INSTRUMENTAL ASSESSMENT OF PULMONARY FUNCTION IN LATE POST-COVID-19: AN INTEGRATIVE REVIEW
Palavras-chave:
covid-19, spirometry, lung function, respiratory testsResumo
Following the significant impacts of the SARS-CoV-2 pandemic, it is crucial to determine the most effective approach for evaluating pulmonary function in patients who have experienced the disease, as well as to identify the most commonly used instruments for this purpose. This review aimed to analyze the devices used in the assessment of pulmonary function in patients with late COVID-19 phase. This is an integrative review of the scientific literature on this topic. The databases used for data collection were the Biblioteca Virtual de Saude (BVS) and PubMed Unique Identifier (PubMed). The descriptors “Respiratory Therapy,” “Respiratory Function Tests,” and “Post-Acute COVID-19 Syndrome” were used with their corresponding MESH terms in both databases.
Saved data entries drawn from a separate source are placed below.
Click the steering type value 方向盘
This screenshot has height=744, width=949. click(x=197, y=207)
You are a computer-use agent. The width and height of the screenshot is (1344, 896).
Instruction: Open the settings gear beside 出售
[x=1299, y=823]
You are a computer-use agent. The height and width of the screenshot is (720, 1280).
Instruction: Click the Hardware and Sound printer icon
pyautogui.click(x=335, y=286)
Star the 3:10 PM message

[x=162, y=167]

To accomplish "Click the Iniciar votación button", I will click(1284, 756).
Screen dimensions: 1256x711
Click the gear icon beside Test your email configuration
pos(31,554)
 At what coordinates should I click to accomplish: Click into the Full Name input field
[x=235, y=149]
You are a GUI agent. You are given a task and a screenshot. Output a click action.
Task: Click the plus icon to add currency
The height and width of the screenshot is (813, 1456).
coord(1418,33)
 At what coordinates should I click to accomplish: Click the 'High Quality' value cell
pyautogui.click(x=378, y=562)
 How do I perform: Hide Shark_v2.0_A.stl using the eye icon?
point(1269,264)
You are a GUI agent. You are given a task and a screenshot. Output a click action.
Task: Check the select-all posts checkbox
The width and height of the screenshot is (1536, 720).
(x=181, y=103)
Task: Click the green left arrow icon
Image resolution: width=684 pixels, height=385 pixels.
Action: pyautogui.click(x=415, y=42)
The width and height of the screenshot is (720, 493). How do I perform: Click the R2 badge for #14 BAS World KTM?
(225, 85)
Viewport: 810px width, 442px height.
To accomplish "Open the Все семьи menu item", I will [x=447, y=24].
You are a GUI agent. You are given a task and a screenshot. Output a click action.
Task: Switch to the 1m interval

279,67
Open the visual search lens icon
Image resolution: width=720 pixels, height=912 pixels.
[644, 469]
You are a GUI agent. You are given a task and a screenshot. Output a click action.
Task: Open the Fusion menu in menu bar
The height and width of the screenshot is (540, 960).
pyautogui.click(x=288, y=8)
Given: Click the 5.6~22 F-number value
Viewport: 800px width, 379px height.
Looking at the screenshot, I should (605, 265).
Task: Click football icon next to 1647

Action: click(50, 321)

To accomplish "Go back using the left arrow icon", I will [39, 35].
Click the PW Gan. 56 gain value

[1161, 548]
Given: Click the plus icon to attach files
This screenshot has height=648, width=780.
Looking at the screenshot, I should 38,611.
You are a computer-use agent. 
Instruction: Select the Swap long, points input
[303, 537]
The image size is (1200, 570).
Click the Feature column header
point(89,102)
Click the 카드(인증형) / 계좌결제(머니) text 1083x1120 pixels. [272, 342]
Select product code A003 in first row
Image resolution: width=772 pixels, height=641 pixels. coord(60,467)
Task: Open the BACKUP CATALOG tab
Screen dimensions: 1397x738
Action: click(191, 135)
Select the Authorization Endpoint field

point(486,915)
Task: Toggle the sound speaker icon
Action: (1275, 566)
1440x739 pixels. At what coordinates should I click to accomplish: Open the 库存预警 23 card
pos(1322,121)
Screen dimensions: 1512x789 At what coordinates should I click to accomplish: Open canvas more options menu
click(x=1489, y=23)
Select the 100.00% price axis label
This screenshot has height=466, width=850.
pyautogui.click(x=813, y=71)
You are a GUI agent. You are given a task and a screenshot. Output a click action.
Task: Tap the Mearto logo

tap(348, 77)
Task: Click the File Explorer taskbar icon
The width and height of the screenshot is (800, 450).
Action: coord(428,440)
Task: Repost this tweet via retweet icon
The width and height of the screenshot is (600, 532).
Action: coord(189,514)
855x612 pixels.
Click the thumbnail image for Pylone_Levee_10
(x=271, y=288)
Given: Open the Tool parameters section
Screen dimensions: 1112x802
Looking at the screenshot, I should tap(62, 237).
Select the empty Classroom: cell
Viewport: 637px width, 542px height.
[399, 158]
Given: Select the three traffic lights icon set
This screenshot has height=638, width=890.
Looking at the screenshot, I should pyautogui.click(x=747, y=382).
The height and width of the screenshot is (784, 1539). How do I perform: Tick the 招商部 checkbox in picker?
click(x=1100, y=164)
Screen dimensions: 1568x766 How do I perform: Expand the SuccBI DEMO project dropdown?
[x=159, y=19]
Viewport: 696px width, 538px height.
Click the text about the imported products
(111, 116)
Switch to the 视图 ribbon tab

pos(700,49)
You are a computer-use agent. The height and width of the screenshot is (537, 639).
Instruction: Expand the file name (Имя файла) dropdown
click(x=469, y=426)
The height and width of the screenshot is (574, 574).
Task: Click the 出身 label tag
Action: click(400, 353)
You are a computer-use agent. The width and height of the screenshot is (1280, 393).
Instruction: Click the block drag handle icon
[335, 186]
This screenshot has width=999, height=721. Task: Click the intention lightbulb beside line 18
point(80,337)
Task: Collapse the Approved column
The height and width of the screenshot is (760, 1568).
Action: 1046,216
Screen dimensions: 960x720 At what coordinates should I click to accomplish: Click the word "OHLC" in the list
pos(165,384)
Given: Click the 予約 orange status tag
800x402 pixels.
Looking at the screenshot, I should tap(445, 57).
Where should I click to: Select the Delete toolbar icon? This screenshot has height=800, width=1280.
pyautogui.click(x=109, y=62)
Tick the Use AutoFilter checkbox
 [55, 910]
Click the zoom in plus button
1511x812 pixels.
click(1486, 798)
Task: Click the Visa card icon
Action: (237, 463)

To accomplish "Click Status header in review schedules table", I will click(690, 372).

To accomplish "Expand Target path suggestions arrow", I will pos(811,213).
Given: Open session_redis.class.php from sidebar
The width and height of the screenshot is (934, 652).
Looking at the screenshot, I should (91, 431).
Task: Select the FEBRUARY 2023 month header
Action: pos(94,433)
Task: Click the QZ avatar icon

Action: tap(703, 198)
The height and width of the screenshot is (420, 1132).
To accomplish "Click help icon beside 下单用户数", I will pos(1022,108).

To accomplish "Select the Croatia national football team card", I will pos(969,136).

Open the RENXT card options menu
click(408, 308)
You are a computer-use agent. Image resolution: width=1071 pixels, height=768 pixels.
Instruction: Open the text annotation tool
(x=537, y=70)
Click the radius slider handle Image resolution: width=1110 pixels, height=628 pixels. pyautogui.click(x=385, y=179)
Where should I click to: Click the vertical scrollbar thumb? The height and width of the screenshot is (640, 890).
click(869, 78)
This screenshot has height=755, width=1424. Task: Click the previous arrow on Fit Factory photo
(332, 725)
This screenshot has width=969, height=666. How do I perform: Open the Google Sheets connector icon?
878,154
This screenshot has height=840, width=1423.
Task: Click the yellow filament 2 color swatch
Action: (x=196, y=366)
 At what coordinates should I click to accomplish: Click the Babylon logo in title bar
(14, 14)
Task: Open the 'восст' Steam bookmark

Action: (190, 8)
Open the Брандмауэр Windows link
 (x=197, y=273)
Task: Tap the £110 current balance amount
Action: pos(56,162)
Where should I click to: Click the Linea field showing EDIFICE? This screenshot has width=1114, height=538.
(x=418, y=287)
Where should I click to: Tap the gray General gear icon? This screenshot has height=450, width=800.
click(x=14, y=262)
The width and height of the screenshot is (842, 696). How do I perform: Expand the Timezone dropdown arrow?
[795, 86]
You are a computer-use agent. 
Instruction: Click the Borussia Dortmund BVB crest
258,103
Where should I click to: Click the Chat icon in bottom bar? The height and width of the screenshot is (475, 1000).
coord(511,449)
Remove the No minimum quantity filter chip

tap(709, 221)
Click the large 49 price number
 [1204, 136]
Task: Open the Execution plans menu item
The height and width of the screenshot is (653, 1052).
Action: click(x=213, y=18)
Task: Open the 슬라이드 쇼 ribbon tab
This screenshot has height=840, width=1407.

Articles in English and Portuguese published in the last five years were selected. The search results yielded 17 articles in PubMed and 9 in BVS and the titles, abstracts, and keywords were subsequently analyzed to select the articles to be reviewed. Thus, 3 articles from PubMed and 2 from VHL were included, focusing on the evaluation of pulmonary function using instruments. The results obtained from the analyzed articles indicate that the most common tests for assessing pulmonary function in late post-COVID-19 are spirometry and peak expiratory flow (Peakflow). In spirometry, the values obtained were below normal in all patients who had contracted COVID-19. For patients with an associated respiratory disease, the values for the Forced Vital Capacity (FVC) and Forced Expiratory Volume in the first second (FEV¹) ratio were even lower, approximately 10% lower compared to those without respiratory disease. Reduced vital capacity was observed in more than half of the patients (77.19%), while 22.5% showed spirometric evidence of upper airway obstruction. The Peak expiratory flow results also showed values below normal. Commonly associated with these instruments are the 6-Minute Walk Test, the SF-36 Quality of Life Questionnaire, and Manual Dynamometry. In conclusion, patients in the late post-COVID-19 phase experienced a significant loss of pulmonary function, total lung volume, as well as decreased spirometry results in FEV1 and the FVC/FEV¹ ratio.